There was yet another high-octane community meeting in Wellington last week. This time under the guise of a Public Information Centre on the Wellington waterworks projects. No matter what these meetings are called, however, or who organizes them, they have become staging grounds for two sides along a major fault line.
Growth.
About 300 people attended. A vast crowd for this village. Council, too, was well represented, not only by the Mayor and most councillors, but the CAO, the managers of finance, planning, and engineering, even the consultants — reps from CIMA engineers and Watson & Associates, population projectionists — were on hand.
All tried mightily to explain to how they were going to finance new waterworks for Prince Edward County.
The presentation was factual, informative, detailed. CAO Marcia Wallace explained the history. Not just that of amalgamation in the 1990s, which created a difficult, costly, unwieldy system stretched over six former municipalities, but a failure on the part of previous councils to plan for the long term. That failure means Wellington simply has no more capacity. The shambolic system in Picton, likewise, has very limited room to support growth.
And yet, opportunity is upon us. Developers are waiting to develop. People are waiting to come. It’s not a secret that many people who would like to live here cannot. There is nothing they can afford to buy. They are potential workers. Tradespeople. Young families seeking space and a sense of community. Retirees. People newly liberated by work-from-home arrangements. Healthcare workers. All want to come here. But there is nowhere for them to live.
“We are trying to optimize the moment we are in,” said Ms. Wallace. “If you start infrastructure before the development starts, for the express purpose of serving that development, then the developers must pay for it. If we wait, the developers are gone, and the costs are ours.”

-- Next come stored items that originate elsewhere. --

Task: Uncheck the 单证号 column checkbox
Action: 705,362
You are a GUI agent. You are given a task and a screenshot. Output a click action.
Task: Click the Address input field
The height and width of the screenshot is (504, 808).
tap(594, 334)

The County has spent five years putting all the pieces together. If it works, it works beautifully: Wellington, Picton, and Bloomfield get a new, integrated waterworks system, and developers can start building. Two WTPs, those at Picton and Wellington, become one. Consolidation reduces overhead. The developers bear 75% of the costs of the work. With a mix of affordable and expensive, mixed-use, rental, and retirement housing available, the people can come. With people coming, costs are spread over a larger customer base.

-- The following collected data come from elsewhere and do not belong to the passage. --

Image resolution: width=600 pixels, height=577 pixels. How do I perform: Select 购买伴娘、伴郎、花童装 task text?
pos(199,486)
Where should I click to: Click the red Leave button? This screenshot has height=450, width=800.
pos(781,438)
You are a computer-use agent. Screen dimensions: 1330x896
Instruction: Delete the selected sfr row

But when Amanda Carter, Manager of Finance, said, earnestly, “there is nothing in these decisions at this time that will affect your water rates,” she was greeted with howls of laughter. “At this time? At this time?” More laughter. “How long after this time will we feel the impact?” asked one. “Well, in five years we will revisit the rates,” said Ms. Carter. “But growth means there will be more ratepayers to shoulder the burden, so…”
But, came the response, those people are not coming. Your assumptions are faulty.
It went downhill from here, or uphill, maybe, depending on your point of view. What were supposed to be questions at the mic devolved into speeches. Nothing that came from county staff was to be believed. Population projections, whether low, medium, or high, were overstatements. If not wild, pie-eyed optimism. It did not matter whether growth was projected at 1% or 2% or 4%, over five, ten, or thirty years. Balderdash, all of it.
Never mind Ms. Wallace noting, over and over, “it’s unaffordable for this community to do it any other way. If we wait, we will end up paying the full costs of development.” She was greeted with “just press pause,” and more loud applause, though not for the people who spent years creating these plans.
“I don’t trust you,” said one. “I don’t trust you when you say it won’t affect our rates in the future. I don’t trust you.”
And another: “I don’t believe you when you say there is no more capacity. I just don’t believe you.”
The accusations of a lack of transparency — when all council does, with its pie charts, graphs, and statistics, is try to explain — gave way to charges of superiority. The full-page ad the County placed in the local papers to try to sort out fact and fiction in the water debates was “dismissive, condescending, and disingenuous,” said another, “the height of arrogance.” Plus, “it was hard to read!” More loud laughter. More applause.
It’s true. Our waterworks plans depend on developers coming to the table. And on people coming to live in all the houses they plan to build. And that is the problem. The Wellington Skeptics don’t believe the plans, perhaps because they don’t want the people. The legitimate fear of even higher water rates pales before the even larger one, of all those people that just might come, hoping to share the joys, as well as the burdens, of living here.